Keana is a town and Local Government Area in Nasarawa State, North Central, Nigeria. It has an area of 1,048.1 km^{2} and a population of about 80,000 (according to the 2006 census). It is home to Federal Government Girls College, Keana.

Keana city is one of the 13 local government of Nasarawa state in Northern Nigeria founded by Akyana Adi in 12th century, Keana is home to the Federal Government Girls College, Keana and home of salt. Keana together with Doma, Obi, Agwatashi and, Assakio are the major town/city centres of the Alago nation. The Alago ethnic extraction have enjoyed cordial relationships with other tribes along the bank of the Benue Valley. The town now have 34th Osana - the person of Alh.
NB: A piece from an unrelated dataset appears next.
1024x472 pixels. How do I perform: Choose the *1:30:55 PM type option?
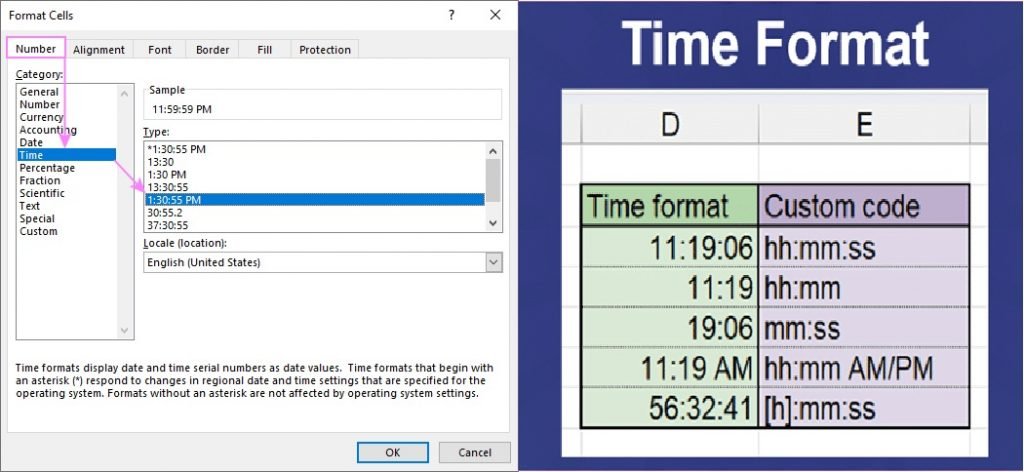[176, 148]
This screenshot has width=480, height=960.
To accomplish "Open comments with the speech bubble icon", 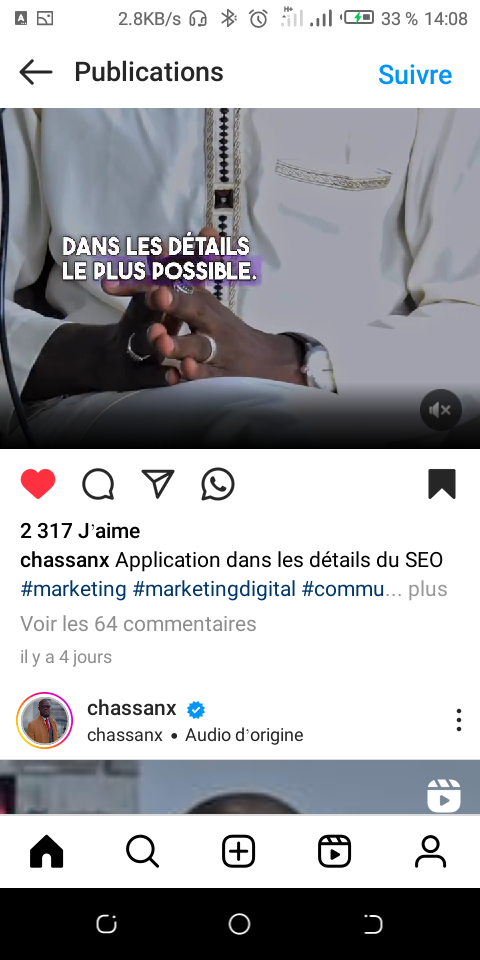I will (98, 484).
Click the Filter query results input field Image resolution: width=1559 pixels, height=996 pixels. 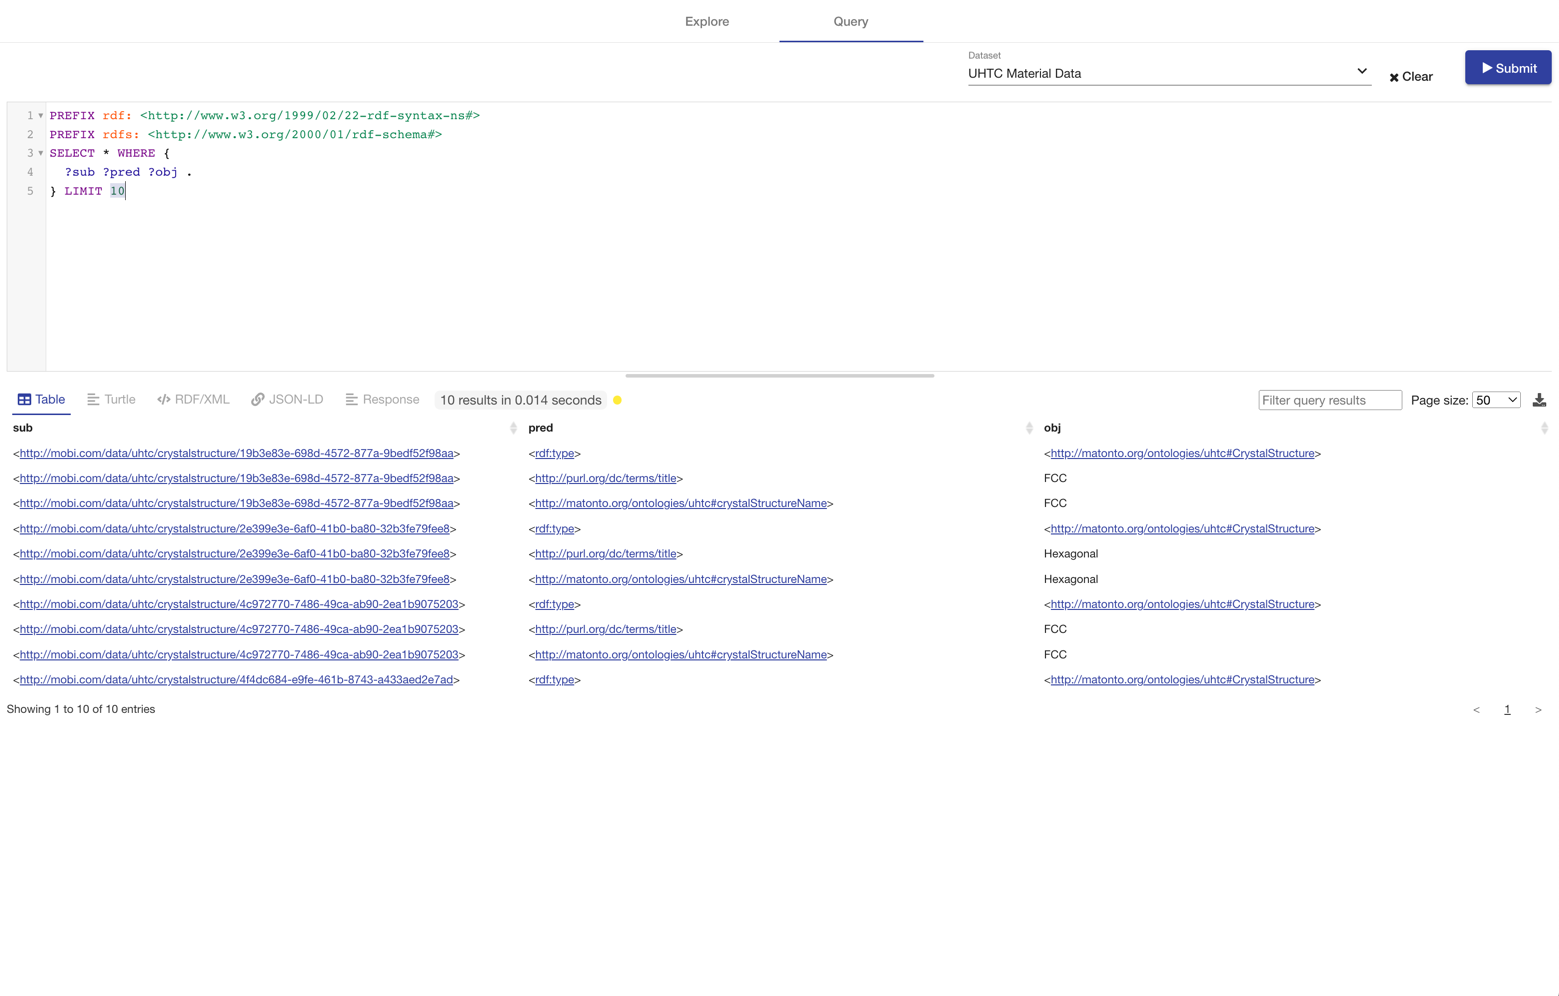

Abdullahi Amegwa lll, he, together with the Andoma of Doma and the Osuko of Obi, are considered as one of the most powerful traditional rulers of Alago nation and the entire nasarawa state at large.

The postal code of the area is 951.

== Climatic Condition ==
Between the wet and dry seasons, the temperature hardly ever changes, with the rainy season being oppressive and overcast and the dry season being humid and partially cloudy.